Task directions – For the entries below, print exactly the lines between the line holding "The image size is (1203, 905)." and the line holding "The height and width of the screenshot is (1044, 1148).", inclusive, and nothing else.

....

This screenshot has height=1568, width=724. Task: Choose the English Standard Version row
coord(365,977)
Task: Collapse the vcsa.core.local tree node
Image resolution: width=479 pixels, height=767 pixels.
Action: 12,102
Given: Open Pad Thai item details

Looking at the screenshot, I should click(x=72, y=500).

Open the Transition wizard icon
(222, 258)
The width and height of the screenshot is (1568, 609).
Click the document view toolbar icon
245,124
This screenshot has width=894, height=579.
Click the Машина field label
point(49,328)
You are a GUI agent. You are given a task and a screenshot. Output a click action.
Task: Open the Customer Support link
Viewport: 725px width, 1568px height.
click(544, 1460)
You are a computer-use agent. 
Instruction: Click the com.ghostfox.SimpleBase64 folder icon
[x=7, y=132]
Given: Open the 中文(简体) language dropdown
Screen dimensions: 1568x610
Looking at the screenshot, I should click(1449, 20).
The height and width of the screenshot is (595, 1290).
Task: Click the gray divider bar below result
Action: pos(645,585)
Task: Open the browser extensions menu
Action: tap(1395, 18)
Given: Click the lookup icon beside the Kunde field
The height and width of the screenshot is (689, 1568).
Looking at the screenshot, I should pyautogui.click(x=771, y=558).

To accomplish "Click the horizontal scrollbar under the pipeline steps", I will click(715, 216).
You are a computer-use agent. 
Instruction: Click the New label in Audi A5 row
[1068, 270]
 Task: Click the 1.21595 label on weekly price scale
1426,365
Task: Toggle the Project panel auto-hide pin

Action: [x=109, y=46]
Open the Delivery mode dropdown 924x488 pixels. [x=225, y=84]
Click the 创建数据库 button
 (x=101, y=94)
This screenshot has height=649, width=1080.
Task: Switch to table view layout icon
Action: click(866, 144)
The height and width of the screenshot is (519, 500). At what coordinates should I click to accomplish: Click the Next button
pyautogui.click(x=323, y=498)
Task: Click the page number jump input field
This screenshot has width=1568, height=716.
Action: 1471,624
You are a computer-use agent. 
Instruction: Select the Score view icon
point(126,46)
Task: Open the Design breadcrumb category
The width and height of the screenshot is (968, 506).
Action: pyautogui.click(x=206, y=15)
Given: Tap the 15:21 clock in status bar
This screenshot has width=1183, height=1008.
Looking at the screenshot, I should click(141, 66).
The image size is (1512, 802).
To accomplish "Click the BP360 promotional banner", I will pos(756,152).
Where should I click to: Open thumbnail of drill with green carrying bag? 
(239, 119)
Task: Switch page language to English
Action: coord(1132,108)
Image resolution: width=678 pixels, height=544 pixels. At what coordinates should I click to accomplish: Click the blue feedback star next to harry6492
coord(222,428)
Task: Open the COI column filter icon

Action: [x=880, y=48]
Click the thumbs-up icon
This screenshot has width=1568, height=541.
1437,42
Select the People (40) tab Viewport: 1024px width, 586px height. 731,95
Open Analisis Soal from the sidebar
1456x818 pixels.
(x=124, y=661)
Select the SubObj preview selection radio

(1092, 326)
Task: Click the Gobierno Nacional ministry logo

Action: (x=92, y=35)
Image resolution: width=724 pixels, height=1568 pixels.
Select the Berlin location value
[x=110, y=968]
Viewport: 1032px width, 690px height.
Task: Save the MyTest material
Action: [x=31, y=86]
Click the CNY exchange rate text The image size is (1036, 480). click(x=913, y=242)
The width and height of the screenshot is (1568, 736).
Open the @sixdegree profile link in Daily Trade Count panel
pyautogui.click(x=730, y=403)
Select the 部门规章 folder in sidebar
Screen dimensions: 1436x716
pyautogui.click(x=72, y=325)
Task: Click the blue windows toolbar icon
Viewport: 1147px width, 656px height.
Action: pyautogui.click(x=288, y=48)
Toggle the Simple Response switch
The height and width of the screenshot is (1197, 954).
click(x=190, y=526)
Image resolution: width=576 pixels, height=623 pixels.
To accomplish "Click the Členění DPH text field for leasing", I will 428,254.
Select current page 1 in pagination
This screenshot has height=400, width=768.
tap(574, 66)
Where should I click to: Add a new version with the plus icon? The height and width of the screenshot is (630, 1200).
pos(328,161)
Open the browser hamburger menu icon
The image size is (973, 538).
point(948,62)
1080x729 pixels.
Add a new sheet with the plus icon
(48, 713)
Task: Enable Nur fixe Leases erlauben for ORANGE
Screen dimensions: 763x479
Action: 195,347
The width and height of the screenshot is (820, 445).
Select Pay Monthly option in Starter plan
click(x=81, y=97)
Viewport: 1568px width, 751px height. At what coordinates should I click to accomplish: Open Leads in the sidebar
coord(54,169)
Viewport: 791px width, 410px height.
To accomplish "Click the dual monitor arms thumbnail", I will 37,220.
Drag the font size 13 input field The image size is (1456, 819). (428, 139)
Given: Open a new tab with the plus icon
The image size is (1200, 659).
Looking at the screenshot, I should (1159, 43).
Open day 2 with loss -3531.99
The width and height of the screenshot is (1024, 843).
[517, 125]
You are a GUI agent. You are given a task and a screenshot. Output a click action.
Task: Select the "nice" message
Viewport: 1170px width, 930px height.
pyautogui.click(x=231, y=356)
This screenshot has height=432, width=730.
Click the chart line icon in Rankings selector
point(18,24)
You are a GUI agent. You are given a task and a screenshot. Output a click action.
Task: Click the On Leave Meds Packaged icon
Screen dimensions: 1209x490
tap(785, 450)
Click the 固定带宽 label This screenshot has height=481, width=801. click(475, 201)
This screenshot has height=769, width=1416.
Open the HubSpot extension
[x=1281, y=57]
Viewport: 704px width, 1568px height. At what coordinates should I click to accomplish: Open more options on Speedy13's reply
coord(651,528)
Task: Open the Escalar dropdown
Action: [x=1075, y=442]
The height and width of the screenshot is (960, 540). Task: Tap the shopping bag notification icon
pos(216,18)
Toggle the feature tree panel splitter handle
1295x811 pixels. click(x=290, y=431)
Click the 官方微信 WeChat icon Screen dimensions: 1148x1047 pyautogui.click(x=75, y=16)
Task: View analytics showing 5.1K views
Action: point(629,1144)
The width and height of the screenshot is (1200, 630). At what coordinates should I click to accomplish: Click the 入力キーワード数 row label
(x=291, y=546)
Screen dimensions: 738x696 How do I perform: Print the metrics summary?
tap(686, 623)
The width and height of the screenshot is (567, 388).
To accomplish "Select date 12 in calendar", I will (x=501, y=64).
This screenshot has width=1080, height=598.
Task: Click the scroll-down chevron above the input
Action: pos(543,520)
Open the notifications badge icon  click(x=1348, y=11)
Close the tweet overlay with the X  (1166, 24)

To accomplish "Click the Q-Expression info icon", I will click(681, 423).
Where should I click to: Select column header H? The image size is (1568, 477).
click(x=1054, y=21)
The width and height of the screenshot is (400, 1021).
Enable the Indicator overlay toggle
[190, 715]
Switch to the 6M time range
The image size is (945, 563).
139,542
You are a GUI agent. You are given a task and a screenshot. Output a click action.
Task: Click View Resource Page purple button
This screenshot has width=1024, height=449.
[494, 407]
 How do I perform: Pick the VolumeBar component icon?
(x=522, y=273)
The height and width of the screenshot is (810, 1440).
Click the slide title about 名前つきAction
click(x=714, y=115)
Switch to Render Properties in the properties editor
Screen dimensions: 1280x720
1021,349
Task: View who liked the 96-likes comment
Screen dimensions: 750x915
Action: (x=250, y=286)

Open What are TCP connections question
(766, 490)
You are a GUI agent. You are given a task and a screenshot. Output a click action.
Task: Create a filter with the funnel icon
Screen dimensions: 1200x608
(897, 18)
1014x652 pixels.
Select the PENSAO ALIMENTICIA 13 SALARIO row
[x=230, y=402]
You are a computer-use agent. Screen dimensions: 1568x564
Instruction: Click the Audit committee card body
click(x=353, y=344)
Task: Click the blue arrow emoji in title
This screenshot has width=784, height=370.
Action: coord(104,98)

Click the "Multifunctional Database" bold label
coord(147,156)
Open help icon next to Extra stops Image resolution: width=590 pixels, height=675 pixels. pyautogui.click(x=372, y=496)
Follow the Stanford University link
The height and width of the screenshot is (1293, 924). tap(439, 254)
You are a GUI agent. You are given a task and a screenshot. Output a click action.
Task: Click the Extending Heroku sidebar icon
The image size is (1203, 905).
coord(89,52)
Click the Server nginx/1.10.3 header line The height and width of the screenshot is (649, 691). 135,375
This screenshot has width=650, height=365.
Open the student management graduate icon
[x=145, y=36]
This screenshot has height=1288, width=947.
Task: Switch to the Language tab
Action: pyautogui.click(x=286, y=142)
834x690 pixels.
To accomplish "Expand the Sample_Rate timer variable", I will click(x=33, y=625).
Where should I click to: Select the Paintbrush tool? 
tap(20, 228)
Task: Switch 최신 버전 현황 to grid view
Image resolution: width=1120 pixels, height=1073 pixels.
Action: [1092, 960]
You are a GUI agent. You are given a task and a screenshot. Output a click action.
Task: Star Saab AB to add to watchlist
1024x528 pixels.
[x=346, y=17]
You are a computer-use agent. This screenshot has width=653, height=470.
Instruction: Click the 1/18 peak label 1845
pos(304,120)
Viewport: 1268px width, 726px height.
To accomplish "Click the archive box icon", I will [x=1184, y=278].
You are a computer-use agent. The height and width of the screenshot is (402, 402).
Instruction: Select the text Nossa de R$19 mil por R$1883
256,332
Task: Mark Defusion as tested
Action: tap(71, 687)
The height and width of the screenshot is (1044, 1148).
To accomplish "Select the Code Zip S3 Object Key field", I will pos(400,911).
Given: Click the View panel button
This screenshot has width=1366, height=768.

....

Answer to the problem –
The image size is (1203, 905).
coord(89,52)
Click the Server nginx/1.10.3 header line The height and width of the screenshot is (649, 691). 135,375
This screenshot has width=650, height=365.
Open the student management graduate icon
[x=145, y=36]
This screenshot has height=1288, width=947.
Task: Switch to the Language tab
Action: pyautogui.click(x=286, y=142)
834x690 pixels.
To accomplish "Expand the Sample_Rate timer variable", I will click(x=33, y=625).
Where should I click to: Select the Paintbrush tool? 
tap(20, 228)
Task: Switch 최신 버전 현황 to grid view
Image resolution: width=1120 pixels, height=1073 pixels.
Action: [1092, 960]
You are a GUI agent. You are given a task and a screenshot. Output a click action.
Task: Star Saab AB to add to watchlist
1024x528 pixels.
[x=346, y=17]
You are a computer-use agent. This screenshot has width=653, height=470.
Instruction: Click the 1/18 peak label 1845
pos(304,120)
Viewport: 1268px width, 726px height.
To accomplish "Click the archive box icon", I will [x=1184, y=278].
You are a computer-use agent. The height and width of the screenshot is (402, 402).
Instruction: Select the text Nossa de R$19 mil por R$1883
256,332
Task: Mark Defusion as tested
Action: tap(71, 687)
The height and width of the screenshot is (1044, 1148).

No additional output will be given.